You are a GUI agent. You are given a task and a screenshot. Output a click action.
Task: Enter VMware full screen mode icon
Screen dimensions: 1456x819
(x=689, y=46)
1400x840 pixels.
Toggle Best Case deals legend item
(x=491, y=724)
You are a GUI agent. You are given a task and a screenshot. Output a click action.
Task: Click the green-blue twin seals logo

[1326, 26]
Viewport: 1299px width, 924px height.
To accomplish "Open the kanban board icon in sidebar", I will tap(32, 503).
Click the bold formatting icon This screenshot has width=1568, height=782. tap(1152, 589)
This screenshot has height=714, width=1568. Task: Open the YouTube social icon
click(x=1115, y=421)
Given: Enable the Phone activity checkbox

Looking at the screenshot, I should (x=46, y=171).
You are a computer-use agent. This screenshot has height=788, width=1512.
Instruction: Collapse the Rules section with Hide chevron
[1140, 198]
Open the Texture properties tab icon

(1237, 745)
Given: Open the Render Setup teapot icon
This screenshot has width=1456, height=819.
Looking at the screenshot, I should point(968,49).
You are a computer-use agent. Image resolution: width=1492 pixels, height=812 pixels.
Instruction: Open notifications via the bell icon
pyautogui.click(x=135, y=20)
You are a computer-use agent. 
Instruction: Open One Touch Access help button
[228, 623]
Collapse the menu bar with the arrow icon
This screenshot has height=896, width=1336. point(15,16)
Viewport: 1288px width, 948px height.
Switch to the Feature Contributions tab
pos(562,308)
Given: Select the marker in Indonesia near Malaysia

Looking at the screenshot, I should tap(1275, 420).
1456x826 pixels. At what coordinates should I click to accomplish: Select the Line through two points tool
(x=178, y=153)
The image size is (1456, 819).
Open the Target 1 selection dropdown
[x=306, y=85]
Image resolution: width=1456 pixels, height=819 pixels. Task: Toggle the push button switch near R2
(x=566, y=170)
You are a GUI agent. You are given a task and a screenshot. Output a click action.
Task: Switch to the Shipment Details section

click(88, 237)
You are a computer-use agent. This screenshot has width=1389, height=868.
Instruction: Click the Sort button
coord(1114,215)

□ □ □

> [EXERCISE GOAL]:
The answer should be one number, the count of lines above that contain "computer".

> [RESULT]:
4